Plus que quelques semaines avant que les recommandations de l’étude sur le secteur pétrolier ne soient dévoilées. Confiée à un cabinet français, cette étude s’est penchée sur la structure tarifaire des produits pétroliers. Celle-ci est basée sur des structures des prix en amont et en aval et une formule de calcul indexée sur le marché international.
Lancée l’année dernière, l’étude doit évaluer la structure des prix mise en place en 2009, laquelle fixe des marges à tous les stades de la commercialisation. Une évaluation qui doit tenir compte de l’impact sur le raffinage local, sur les importateurs ainsi que sur le budget de l’Etat. Le Maroc, qui importe près de 97% de ses besoins, compte adopter un système de prix de vente des produits pétroliers qui tienne compte des prix du marché international et de la spécificité de l’approvisionnement des différentes régions du Royaume. Il est donc question d’optimiser le coût d’approvisionnement du pays en simplifiant et en réajustant les différentes rubriques de la structure des prix.
De source proche du dossier, les résultats livrés par le cabinet d’études relèveraient «des problèmes de tarification au niveau de certains produits tels que le fuel ONE qui ne dispose pas d’une référence précise».
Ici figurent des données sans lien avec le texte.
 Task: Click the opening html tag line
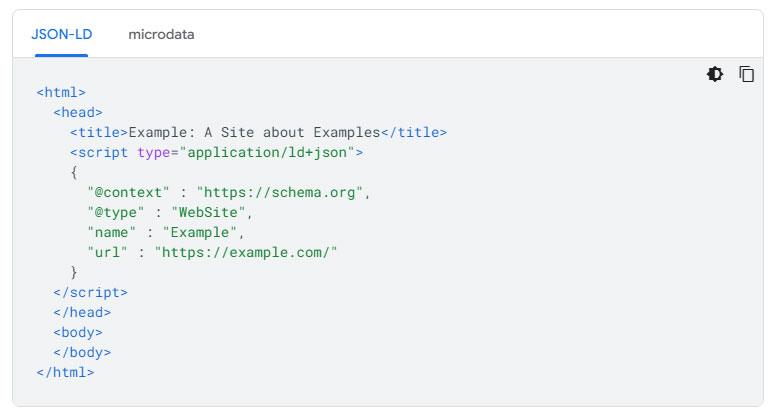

Le département de l’Energie explore aussi le scénario de la libéralisation des prix pour les produits qui s’y prêtent tout en évaluant l’impact socioéconomique d’une telle option. A ce niveau, un premier pas pourrait être franchi avec le fuel industriel. D’ailleurs, en juillet dernier, le gouvernement n’a pas hésité à répercuter une partie de l’augmentation de son prix au niveau international. Une étude sur le butane et sa décompensation sera également lancée (www.leconomiste.com).
A côté de la tarification, le secteur pétrolier aura également droit à un diagnostic de son stockage stratégique. Il est question d’améliorer la capacité du pays à faire face aux crises d’approvisionnement et atténuer les difficultés locales créées ou aggravées par une défaillance ou un encombrement des circuits habituels d’approvisionnement: infrastructures portuaires, de transport... Le développement de l’industrie du raffinage, des centres de réception des produits raffinés et des capacités de stockage font partie des axes stratégiques de la politique pétrolière du Maroc.
L’idée aujourd’hui est de redéfinir les principes de base pour un concept technico-économique du stockage stratégique. Celui-ci devra cadrer avec les spécificités du Maroc, en particulier sa proximité du marché européen, le niveau de développement des infrastructures portuaires pour la réception de pétrole brut et des produits pétroliers, et leur transport ferroviaire et routier. Le Maroc devrait rapprocher son système de stocks pétroliers des pratiques internationales. L’Agence internationale de l’énergie a fixé à 90 jours des importations nettes le niveau de stock à constituer.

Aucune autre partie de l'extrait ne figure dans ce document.